Assigned task
Output the lines of the records below as a JSON list of strings, one string per line, leaving out blank lines.

Data under study
Start of Block
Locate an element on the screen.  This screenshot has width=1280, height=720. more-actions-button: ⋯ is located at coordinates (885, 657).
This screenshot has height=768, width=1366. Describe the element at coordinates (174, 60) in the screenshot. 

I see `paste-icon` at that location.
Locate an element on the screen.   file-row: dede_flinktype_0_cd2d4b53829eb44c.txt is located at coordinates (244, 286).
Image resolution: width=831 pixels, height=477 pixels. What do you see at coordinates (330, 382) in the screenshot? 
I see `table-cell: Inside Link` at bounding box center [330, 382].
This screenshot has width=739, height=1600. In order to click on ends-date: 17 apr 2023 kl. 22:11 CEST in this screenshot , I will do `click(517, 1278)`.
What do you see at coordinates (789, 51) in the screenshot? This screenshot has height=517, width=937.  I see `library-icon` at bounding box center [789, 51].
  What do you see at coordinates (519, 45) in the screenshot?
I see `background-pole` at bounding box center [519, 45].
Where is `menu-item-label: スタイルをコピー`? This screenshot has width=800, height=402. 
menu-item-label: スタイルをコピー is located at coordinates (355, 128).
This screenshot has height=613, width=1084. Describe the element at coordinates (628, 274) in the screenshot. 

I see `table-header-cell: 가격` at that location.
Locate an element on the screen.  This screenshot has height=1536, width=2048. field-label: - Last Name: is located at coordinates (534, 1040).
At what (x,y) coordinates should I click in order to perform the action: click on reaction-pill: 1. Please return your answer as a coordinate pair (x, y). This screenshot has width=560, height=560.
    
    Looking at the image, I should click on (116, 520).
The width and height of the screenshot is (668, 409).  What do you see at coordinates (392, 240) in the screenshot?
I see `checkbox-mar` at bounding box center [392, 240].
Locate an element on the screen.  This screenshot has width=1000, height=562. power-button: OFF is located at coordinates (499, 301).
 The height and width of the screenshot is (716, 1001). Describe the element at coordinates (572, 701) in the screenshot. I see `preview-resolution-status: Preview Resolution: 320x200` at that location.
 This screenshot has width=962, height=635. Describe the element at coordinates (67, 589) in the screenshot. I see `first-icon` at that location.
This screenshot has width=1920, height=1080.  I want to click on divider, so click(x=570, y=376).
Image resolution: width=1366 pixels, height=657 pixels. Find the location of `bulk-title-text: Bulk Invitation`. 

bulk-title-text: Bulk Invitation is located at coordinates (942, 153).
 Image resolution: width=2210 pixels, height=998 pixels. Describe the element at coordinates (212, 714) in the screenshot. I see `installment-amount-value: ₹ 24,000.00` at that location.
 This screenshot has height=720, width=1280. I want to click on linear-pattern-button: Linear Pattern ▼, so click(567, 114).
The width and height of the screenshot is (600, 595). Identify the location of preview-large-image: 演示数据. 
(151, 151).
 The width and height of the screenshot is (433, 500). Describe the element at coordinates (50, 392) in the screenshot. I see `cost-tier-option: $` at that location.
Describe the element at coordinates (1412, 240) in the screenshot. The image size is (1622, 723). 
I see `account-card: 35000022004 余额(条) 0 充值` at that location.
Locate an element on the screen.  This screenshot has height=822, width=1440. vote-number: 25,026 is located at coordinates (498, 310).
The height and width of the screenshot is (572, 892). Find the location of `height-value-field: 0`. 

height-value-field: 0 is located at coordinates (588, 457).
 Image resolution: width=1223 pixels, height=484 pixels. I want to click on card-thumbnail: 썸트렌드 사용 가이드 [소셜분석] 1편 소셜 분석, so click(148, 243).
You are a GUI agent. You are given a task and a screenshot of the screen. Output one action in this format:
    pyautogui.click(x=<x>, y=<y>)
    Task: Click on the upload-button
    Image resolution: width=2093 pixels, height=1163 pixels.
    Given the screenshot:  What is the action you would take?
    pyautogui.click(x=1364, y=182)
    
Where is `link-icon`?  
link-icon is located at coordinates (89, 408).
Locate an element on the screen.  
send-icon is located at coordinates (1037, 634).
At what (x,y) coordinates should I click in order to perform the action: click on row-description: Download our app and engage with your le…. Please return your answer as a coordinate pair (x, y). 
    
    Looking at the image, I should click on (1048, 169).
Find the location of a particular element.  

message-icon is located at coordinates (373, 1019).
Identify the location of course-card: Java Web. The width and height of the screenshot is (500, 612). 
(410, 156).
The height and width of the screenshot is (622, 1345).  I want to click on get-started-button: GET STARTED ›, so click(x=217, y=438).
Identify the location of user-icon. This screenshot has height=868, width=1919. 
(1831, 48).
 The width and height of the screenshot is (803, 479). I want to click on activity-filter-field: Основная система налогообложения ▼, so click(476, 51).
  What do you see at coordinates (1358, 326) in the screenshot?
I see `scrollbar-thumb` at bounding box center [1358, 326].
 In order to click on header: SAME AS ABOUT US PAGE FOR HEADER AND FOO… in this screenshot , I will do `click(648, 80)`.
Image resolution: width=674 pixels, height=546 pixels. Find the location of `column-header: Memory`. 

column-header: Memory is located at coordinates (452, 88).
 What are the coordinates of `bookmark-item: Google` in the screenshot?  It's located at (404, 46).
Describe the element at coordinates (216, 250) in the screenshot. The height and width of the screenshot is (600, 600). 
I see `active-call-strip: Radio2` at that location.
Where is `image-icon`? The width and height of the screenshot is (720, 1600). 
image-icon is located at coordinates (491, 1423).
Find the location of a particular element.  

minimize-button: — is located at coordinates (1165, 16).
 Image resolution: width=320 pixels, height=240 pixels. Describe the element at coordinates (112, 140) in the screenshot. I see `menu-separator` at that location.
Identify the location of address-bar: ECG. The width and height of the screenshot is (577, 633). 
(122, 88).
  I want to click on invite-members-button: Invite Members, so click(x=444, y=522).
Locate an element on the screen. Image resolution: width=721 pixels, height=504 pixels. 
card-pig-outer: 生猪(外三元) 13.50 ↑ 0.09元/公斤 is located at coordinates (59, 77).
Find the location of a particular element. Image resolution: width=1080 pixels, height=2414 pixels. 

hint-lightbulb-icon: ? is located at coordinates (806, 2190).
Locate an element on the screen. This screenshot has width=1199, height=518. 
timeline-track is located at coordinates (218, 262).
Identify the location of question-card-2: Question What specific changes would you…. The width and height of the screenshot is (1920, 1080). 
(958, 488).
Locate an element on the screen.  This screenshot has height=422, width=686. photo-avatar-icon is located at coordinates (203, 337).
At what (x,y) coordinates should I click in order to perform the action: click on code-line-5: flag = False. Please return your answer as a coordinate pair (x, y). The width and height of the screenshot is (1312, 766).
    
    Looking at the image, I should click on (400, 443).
End of Block
Answer to this task
[
  "Locate an element on the screen.  This screenshot has width=1280, height=720. more-actions-button: ⋯ is located at coordinates (885, 657).",
  "This screenshot has height=768, width=1366. Describe the element at coordinates (174, 60) in the screenshot. ",
  "I see `paste-icon` at that location.",
  "Locate an element on the screen.   file-row: dede_flinktype_0_cd2d4b53829eb44c.txt is located at coordinates (244, 286).",
  "Image resolution: width=831 pixels, height=477 pixels. What do you see at coordinates (330, 382) in the screenshot? ",
  "I see `table-cell: Inside Link` at bounding box center [330, 382].",
  "This screenshot has width=739, height=1600. In order to click on ends-date: 17 apr 2023 kl. 22:11 CEST in this screenshot , I will do `click(517, 1278)`.",
  "What do you see at coordinates (789, 51) in the screenshot? This screenshot has height=517, width=937.  I see `library-icon` at bounding box center [789, 51].",
  "  What do you see at coordinates (519, 45) in the screenshot?",
  "I see `background-pole` at bounding box center [519, 45].",
  "Where is `menu-item-label: スタイルをコピー`? This screenshot has width=800, height=402. ",
  "menu-item-label: スタイルをコピー is located at coordinates (355, 128).",
  "This screenshot has height=613, width=1084. Describe the element at coordinates (628, 274) in the screenshot. ",
  "I see `table-header-cell: 가격` at that location.",
  "Locate an element on the screen.  This screenshot has height=1536, width=2048. field-label: - Last Name: is located at coordinates (534, 1040).",
  "At what (x,y) coordinates should I click in order to perform the action: click on reaction-pill: 1. Please return your answer as a coordinate pair (x, y). This screenshot has width=560, height=560.",
  "    Looking at the image, I should click on (116, 520).",
  "The width and height of the screenshot is (668, 409).  What do you see at coordinates (392, 240) in the screenshot?",
  "I see `checkbox-mar` at bounding box center [392, 240].",
  "Locate an element on the screen.  This screenshot has width=1000, height=562. power-button: OFF is located at coordinates (499, 301).",
  " The height and width of the screenshot is (716, 1001). Describe the element at coordinates (572, 701) in the screenshot. I see `preview-resolution-status: Preview Resolution: 320x200` at that location.",
  " This screenshot has width=962, height=635. Describe the element at coordinates (67, 589) in the screenshot. I see `first-icon` at that location.",
  "This screenshot has width=1920, height=1080.  I want to click on divider, so click(x=570, y=376).",
  "Image resolution: width=1366 pixels, height=657 pixels. Find the location of `bulk-title-text: Bulk Invitation`. ",
  "bulk-title-text: Bulk Invitation is located at coordinates (942, 153).",
  " Image resolution: width=2210 pixels, height=998 pixels. Describe the element at coordinates (212, 714) in the screenshot. I see `installment-amount-value: ₹ 24,000.00` at that location.",
  " This screenshot has height=720, width=1280. I want to click on linear-pattern-button: Linear Pattern ▼, so click(567, 114).",
  "The width and height of the screenshot is (600, 595). Identify the location of preview-large-image: 演示数据. ",
  "(151, 151).",
  " The width and height of the screenshot is (433, 500). Describe the element at coordinates (50, 392) in the screenshot. I see `cost-tier-option: $` at that location.",
  "Describe the element at coordinates (1412, 240) in the screenshot. The image size is (1622, 723). ",
  "I see `account-card: 35000022004 余额(条) 0 充值` at that location.",
  "Locate an element on the screen.  This screenshot has height=822, width=1440. vote-number: 25,026 is located at coordinates (498, 310).",
  "The height and width of the screenshot is (572, 892). Find the location of `height-value-field: 0`. ",
  "height-value-field: 0 is located at coordinates (588, 457).",
  " Image resolution: width=1223 pixels, height=484 pixels. I want to click on card-thumbnail: 썸트렌드 사용 가이드 [소셜분석] 1편 소셜 분석, so click(148, 243).",
  "You are a GUI agent. You are given a task and a screenshot of the screen. Output one action in this format:",
  "    pyautogui.click(x=<x>, y=<y>)",
  "    Task: Click on the upload-button",
  "    Image resolution: width=2093 pixels, height=1163 pixels.",
  "    Given the screenshot:  What is the action you would take?",
  "    pyautogui.click(x=1364, y=182)",
  "Where is `link-icon`?  ",
  "link-icon is located at coordinates (89, 408).",
  "Locate an element on the screen.  ",
  "send-icon is located at coordinates (1037, 634).",
  "At what (x,y) coordinates should I click in order to perform the action: click on row-description: Download our app and engage with your le…. Please return your answer as a coordinate pair (x, y). ",
  "    Looking at the image, I should click on (1048, 169).",
  "Find the location of a particular element.  ",
  "message-icon is located at coordinates (373, 1019).",
  "Identify the location of course-card: Java Web. The width and height of the screenshot is (500, 612). ",
  "(410, 156).",
  "The height and width of the screenshot is (622, 1345).  I want to click on get-started-button: GET STARTED ›, so click(x=217, y=438).",
  "Identify the location of user-icon. This screenshot has height=868, width=1919. ",
  "(1831, 48).",
  " The width and height of the screenshot is (803, 479). I want to click on activity-filter-field: Основная система налогообложения ▼, so click(476, 51).",
  "  What do you see at coordinates (1358, 326) in the screenshot?",
  "I see `scrollbar-thumb` at bounding box center [1358, 326].",
  " In order to click on header: SAME AS ABOUT US PAGE FOR HEADER AND FOO… in this screenshot , I will do `click(648, 80)`.",
  "Image resolution: width=674 pixels, height=546 pixels. Find the location of `column-header: Memory`. ",
  "column-header: Memory is located at coordinates (452, 88).",
  " What are the coordinates of `bookmark-item: Google` in the screenshot?  It's located at (404, 46).",
  "Describe the element at coordinates (216, 250) in the screenshot. The height and width of the screenshot is (600, 600). ",
  "I see `active-call-strip: Radio2` at that location.",
  "Where is `image-icon`? The width and height of the screenshot is (720, 1600). ",
  "image-icon is located at coordinates (491, 1423).",
  "Find the location of a particular element.  ",
  "minimize-button: — is located at coordinates (1165, 16).",
  " Image resolution: width=320 pixels, height=240 pixels. Describe the element at coordinates (112, 140) in the screenshot. I see `menu-separator` at that location.",
  "Identify the location of address-bar: ECG. The width and height of the screenshot is (577, 633). ",
  "(122, 88).",
  "  I want to click on invite-members-button: Invite Members, so click(x=444, y=522).",
  "Locate an element on the screen. Image resolution: width=721 pixels, height=504 pixels. ",
  "card-pig-outer: 生猪(外三元) 13.50 ↑ 0.09元/公斤 is located at coordinates (59, 77).",
  "Find the location of a particular element. Image resolution: width=1080 pixels, height=2414 pixels. ",
  "hint-lightbulb-icon: ? is located at coordinates (806, 2190).",
  "Locate an element on the screen. This screenshot has width=1199, height=518. ",
  "timeline-track is located at coordinates (218, 262).",
  "Identify the location of question-card-2: Question What specific changes would you…. The width and height of the screenshot is (1920, 1080). ",
  "(958, 488).",
  "Locate an element on the screen.  This screenshot has height=422, width=686. photo-avatar-icon is located at coordinates (203, 337).",
  "At what (x,y) coordinates should I click in order to perform the action: click on code-line-5: flag = False. Please return your answer as a coordinate pair (x, y). The width and height of the screenshot is (1312, 766).",
  "    Looking at the image, I should click on (400, 443)."
]